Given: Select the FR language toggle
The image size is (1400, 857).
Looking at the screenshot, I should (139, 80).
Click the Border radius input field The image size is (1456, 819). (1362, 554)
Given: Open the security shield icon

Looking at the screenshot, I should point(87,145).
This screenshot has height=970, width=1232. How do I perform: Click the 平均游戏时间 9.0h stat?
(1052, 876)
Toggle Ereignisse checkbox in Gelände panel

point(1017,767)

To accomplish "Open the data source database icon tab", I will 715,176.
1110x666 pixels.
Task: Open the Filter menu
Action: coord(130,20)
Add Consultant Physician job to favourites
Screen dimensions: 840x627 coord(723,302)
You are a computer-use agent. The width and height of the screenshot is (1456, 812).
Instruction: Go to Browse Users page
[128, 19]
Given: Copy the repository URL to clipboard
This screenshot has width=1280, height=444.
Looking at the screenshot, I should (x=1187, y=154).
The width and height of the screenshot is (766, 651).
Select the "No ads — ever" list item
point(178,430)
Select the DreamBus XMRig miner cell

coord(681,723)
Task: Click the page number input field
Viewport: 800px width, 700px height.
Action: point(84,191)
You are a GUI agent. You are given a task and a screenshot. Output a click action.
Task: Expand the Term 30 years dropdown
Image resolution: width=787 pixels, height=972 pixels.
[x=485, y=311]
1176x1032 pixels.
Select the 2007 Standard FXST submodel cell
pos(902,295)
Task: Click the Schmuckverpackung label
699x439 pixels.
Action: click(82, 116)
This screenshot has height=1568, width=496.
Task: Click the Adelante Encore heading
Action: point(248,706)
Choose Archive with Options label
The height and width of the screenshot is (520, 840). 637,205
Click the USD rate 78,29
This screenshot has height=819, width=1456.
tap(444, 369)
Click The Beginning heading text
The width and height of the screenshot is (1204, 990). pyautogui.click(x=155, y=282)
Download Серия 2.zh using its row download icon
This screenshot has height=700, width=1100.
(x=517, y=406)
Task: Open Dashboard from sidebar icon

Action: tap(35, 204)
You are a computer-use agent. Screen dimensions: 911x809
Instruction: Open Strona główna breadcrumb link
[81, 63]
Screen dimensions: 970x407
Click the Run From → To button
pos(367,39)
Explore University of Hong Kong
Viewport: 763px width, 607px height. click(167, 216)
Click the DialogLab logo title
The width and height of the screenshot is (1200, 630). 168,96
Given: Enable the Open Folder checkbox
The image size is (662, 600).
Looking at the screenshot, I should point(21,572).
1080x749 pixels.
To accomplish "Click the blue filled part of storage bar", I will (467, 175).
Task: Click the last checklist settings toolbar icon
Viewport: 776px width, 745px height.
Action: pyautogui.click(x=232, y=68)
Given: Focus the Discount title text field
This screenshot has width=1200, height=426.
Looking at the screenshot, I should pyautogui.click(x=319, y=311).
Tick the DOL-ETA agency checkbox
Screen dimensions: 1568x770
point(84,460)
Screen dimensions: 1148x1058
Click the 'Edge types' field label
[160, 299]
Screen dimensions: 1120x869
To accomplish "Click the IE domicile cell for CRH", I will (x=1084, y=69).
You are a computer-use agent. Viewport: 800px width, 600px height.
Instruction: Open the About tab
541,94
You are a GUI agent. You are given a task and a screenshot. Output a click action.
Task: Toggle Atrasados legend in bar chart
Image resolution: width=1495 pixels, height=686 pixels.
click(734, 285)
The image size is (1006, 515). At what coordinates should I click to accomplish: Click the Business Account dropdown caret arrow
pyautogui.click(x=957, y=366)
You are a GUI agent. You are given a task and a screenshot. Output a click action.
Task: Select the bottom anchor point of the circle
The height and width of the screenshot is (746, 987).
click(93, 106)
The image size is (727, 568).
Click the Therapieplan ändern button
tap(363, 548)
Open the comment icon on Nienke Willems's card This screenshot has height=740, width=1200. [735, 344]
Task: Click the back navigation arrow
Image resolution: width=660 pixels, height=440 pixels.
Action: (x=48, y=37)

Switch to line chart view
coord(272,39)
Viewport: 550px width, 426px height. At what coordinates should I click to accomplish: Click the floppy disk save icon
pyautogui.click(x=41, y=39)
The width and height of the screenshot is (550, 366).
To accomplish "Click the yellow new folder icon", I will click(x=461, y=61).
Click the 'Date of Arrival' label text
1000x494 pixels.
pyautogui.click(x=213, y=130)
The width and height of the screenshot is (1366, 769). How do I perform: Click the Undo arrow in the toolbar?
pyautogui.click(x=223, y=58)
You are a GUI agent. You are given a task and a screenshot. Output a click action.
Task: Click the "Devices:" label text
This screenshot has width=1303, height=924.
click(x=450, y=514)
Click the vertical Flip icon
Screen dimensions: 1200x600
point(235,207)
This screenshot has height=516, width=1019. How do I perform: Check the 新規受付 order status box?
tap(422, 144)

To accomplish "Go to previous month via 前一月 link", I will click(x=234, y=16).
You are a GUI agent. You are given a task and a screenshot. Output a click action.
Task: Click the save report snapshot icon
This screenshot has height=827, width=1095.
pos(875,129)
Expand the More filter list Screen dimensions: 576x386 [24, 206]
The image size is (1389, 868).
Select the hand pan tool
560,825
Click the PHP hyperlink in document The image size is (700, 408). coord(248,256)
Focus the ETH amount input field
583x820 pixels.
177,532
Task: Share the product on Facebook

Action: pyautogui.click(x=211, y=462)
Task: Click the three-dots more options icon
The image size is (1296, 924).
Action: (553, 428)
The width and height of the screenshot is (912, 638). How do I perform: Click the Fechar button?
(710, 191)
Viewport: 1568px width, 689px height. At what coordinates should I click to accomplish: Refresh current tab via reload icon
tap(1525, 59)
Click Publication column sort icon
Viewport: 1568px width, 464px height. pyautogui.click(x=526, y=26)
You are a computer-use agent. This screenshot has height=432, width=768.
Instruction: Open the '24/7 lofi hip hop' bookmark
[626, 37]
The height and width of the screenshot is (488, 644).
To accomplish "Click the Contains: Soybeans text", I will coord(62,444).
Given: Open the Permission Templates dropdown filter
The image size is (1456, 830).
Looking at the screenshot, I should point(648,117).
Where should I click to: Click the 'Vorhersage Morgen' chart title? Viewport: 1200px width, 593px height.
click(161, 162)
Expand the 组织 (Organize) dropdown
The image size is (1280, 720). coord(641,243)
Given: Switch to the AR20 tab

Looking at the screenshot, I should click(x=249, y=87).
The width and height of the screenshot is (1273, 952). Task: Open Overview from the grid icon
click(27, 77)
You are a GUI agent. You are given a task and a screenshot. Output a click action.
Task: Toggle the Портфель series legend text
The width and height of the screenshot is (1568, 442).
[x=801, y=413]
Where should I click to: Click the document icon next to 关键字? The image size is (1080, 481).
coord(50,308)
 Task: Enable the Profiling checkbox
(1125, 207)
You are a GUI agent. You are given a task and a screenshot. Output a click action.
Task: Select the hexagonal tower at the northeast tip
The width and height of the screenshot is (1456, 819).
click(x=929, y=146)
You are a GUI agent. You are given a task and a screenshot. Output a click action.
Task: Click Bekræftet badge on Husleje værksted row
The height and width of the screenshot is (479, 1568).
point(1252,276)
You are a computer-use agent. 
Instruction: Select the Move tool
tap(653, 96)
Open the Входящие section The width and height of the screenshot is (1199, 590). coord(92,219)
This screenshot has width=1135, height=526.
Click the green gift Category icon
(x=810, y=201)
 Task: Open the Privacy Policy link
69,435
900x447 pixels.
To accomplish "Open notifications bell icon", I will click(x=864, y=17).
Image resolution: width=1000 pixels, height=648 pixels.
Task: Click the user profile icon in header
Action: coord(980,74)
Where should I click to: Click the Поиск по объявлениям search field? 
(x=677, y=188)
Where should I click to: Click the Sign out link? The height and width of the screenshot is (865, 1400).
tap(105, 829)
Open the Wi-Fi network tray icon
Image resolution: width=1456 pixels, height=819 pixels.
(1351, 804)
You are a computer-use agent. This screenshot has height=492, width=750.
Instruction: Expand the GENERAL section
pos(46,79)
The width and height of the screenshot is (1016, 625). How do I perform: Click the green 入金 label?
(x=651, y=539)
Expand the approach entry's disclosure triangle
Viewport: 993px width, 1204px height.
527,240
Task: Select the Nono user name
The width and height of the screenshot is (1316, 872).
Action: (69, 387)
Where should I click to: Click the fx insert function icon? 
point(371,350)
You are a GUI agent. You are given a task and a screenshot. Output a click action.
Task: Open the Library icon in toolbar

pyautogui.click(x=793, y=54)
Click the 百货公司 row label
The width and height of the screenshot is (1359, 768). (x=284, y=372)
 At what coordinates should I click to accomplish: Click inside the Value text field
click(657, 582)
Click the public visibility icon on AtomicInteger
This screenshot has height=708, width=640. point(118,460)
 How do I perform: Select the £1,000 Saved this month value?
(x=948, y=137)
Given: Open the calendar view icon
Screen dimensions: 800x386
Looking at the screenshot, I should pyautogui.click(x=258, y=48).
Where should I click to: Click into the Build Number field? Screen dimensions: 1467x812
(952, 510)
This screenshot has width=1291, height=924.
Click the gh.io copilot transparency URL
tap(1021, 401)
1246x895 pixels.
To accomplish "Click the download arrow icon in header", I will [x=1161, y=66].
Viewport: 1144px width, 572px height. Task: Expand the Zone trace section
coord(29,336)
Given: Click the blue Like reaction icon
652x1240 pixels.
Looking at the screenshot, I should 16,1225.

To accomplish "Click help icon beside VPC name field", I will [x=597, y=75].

- _Problem requirements_:
Can you reproduce everything from the beginning of the entries above down through the line containing "Action: coord(130,20)", keeping both ends and every line in between unchanged?

- _Solution for this exercise_:
Given: Select the FR language toggle
The image size is (1400, 857).
Looking at the screenshot, I should (139, 80).
Click the Border radius input field The image size is (1456, 819). (1362, 554)
Given: Open the security shield icon

Looking at the screenshot, I should point(87,145).
This screenshot has height=970, width=1232. How do I perform: Click the 平均游戏时间 9.0h stat?
(1052, 876)
Toggle Ereignisse checkbox in Gelände panel

point(1017,767)

To accomplish "Open the data source database icon tab", I will 715,176.
1110x666 pixels.
Task: Open the Filter menu
Action: coord(130,20)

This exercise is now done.